[Stored data entries]
-- -- --

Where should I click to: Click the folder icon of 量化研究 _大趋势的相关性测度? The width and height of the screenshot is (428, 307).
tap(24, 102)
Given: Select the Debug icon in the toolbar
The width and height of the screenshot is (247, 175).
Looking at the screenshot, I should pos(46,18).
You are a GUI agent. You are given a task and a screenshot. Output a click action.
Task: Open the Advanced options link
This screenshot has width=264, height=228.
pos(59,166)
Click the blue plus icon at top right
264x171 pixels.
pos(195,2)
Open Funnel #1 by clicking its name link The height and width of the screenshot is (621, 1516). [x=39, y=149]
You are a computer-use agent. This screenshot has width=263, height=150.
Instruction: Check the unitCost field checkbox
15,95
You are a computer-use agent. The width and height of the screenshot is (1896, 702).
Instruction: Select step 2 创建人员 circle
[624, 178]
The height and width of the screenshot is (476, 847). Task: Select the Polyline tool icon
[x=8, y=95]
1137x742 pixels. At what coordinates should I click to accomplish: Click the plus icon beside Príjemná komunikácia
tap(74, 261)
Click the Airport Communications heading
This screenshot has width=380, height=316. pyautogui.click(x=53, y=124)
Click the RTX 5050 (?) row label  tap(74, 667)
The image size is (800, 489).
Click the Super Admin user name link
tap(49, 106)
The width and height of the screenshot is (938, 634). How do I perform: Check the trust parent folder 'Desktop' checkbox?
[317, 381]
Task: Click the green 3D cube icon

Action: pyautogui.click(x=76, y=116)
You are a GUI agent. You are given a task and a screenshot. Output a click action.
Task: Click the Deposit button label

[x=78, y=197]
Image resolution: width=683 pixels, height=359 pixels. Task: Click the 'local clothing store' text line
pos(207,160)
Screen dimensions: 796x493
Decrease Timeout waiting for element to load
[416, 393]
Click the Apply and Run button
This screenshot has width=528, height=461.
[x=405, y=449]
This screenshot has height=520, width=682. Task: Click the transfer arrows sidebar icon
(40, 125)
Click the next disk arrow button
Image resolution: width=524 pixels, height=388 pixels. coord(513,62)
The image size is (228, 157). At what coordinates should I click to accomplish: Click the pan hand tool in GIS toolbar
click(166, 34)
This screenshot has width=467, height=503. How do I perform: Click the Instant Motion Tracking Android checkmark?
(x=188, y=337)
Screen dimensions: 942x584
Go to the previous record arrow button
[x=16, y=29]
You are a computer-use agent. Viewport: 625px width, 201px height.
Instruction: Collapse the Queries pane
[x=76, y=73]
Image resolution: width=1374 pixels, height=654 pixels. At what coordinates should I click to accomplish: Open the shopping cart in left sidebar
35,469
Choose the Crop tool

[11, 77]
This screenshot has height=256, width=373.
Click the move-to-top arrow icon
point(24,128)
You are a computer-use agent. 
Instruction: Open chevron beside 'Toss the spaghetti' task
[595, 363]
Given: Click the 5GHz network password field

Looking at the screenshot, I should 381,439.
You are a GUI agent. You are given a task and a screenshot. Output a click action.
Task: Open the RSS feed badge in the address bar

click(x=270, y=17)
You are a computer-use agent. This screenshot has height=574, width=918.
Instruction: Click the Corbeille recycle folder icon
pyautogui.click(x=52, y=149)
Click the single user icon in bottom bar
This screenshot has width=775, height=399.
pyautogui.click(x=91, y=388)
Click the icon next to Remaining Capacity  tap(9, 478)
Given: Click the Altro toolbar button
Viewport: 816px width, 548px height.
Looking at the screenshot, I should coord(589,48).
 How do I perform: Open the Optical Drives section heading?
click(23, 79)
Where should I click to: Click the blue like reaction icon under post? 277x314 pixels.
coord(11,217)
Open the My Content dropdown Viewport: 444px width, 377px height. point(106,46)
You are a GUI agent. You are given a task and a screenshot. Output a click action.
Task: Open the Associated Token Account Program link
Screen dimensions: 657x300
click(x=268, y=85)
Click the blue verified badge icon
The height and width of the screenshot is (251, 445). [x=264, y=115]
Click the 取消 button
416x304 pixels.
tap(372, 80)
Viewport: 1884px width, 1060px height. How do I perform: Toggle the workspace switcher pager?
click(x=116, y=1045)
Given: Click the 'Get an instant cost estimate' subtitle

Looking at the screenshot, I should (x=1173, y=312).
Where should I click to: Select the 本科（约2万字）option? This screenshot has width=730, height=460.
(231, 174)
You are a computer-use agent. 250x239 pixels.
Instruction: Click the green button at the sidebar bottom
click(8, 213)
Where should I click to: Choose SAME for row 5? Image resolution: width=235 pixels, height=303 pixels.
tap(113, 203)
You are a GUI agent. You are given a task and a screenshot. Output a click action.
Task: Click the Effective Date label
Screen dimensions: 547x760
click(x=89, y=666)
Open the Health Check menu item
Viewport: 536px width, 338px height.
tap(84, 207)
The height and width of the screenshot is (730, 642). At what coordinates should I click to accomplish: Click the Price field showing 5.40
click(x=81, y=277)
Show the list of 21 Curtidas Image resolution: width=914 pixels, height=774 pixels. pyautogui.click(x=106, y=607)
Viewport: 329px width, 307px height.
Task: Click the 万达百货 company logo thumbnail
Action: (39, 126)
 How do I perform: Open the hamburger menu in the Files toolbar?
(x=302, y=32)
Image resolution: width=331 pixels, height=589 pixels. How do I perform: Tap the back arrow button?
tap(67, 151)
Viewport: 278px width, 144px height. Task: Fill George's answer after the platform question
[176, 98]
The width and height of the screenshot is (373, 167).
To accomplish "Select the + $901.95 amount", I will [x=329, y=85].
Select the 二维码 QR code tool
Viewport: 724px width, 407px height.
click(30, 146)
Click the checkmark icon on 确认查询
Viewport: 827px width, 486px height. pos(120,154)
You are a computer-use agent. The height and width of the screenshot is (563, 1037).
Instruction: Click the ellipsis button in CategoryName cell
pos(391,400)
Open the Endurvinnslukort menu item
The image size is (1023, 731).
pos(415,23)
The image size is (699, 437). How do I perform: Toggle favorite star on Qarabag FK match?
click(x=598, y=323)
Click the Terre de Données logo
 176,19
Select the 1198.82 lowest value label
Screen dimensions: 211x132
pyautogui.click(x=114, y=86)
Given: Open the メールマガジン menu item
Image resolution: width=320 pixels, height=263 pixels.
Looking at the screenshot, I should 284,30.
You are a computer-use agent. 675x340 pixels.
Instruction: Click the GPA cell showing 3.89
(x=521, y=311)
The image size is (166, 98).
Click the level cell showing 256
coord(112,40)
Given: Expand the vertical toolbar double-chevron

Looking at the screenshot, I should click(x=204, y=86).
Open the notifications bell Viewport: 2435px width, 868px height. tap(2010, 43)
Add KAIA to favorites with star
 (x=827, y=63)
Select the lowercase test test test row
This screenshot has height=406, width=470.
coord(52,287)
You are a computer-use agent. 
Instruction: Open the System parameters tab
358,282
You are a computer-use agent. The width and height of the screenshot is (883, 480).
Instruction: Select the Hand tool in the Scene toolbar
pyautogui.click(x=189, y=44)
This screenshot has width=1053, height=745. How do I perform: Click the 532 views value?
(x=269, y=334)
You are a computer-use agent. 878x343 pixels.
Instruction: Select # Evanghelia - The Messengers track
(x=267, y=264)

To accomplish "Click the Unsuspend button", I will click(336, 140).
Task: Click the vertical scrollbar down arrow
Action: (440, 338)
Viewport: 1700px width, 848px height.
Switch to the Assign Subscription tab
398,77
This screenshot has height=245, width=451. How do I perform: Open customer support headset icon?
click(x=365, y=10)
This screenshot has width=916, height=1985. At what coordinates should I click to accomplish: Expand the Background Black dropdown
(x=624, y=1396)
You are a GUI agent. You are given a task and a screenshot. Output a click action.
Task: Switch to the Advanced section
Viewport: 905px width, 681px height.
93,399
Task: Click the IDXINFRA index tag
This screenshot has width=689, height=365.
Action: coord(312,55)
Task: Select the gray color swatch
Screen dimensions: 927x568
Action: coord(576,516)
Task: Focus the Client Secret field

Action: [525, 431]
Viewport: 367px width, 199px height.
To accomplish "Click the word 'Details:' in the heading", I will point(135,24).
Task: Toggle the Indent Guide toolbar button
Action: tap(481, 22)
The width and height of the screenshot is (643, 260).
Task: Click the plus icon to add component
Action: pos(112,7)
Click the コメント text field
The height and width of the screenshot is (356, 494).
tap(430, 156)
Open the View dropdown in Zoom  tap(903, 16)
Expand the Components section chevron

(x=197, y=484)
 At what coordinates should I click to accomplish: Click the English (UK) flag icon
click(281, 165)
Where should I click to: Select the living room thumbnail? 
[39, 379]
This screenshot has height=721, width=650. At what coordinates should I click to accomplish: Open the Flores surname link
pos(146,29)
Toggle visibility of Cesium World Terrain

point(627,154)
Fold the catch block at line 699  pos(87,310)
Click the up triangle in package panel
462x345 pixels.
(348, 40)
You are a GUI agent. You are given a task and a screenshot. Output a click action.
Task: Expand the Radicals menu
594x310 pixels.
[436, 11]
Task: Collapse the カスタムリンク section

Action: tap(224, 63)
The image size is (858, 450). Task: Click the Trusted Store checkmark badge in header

-- -- --

When a line contains the string "Advanced", count that line; once every line of the records has been checked, state the count alone.

Answer below: 2